Review: ‘The Earl And The Girl From The Abbey’ by Regina Darcy

November 25, 2016 Review 0

I keep seeing Regina Darcy’s books popping up in the bestseller lists, so eventually I had to try one of them. I found it a frustrating read. On the one hand, the story is an appealing one, the main characters are likable and there are fewer historical errors than usual in many modern Regencies. On the other hand, there were innumerable minor errors, mostly punctuation, which made me very twitchy, and the story was just too short for any real character development. Amazon judges it to be 61 pages long, but the book ends at 76% of that, the rest being taken up with chapters of other books. That’s barely more than short story length.

Let’s get the historical errors out of the way first. The younger son of an earl is not a lord, not even when he’s the heir presumptive. He’s the Honourable Mr Davenport (in this case). Then there’s the Earl managing to re-outfit himself by popping into a tailor and coming out fully supplied. Nope. The making of gentlemen’s clothing was a long-drawn-out business involving selecting materials, measuring and multiple fittings, which would have taken weeks to complete. But these are minor matters, which only pedants like me care about.

More concerning is the implausibility of the romance. He needs to marry an heiress, she wants to meet a man she can fall in love with. They meet once at a dinner, have one conversation and that’s it. They’re in love and he immediately sets off to meet Aunty (or possibly Auntie, depending on which page you’re on), the Abbess of the local abbey, to ask permission to marry her niece. Not that she needs permission, being of age and all, but still. And then we’re into a whole implausible scandal, with a villain so obvious it’s impossible to miss. A dramatic finale and {drumroll} that’s it. All done and dusted.
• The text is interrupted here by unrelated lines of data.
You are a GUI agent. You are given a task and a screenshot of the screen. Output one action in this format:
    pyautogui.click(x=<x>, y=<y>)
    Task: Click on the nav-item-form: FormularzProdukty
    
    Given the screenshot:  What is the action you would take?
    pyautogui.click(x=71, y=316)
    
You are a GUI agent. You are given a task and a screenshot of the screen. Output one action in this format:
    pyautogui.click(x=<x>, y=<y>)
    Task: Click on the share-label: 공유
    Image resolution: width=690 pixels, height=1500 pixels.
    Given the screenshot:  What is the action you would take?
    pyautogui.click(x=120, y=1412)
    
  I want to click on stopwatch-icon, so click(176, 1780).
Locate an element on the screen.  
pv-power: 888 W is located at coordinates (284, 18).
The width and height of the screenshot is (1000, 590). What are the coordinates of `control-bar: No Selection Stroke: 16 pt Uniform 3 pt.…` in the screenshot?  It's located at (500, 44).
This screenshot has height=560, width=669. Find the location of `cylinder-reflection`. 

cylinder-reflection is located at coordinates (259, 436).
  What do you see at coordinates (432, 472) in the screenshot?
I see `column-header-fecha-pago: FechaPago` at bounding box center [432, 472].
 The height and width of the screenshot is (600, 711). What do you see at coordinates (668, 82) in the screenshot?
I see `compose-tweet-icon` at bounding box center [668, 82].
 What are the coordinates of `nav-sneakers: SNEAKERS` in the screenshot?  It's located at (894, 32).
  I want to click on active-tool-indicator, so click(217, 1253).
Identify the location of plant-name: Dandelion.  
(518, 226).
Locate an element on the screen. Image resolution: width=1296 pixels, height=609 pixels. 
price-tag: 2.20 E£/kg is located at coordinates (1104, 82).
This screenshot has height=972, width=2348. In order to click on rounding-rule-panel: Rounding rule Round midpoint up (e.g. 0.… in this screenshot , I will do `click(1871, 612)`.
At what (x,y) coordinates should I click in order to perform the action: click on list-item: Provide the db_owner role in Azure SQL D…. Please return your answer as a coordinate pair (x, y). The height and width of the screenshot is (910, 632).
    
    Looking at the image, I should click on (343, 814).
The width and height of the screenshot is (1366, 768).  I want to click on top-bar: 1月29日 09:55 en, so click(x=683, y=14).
Now, it would be possible to build this into a full-length novel, with some deeper character development. I would have liked to see more of our abbey-raised heroine encountering the peculiarities of Regency society. I’d have liked to see some serious rivals for her hand (since she’s an heiress) so that our hero has to work to win her over. I’d have liked, at the least, a nod towards a slower courtship. A paragraph or two describing how he visits more and more often, so that their love develops more naturally, would have been enough.

So for me, this wasn’t a wholly satisfactory story but then I’m a self-confessed pedant. It’s clear from some passages that the author has a flair for writing Regency. With a little more time taken to develop the characters and their relationships, and a thorough editing pass, this would be a good, if short, read. Three stars.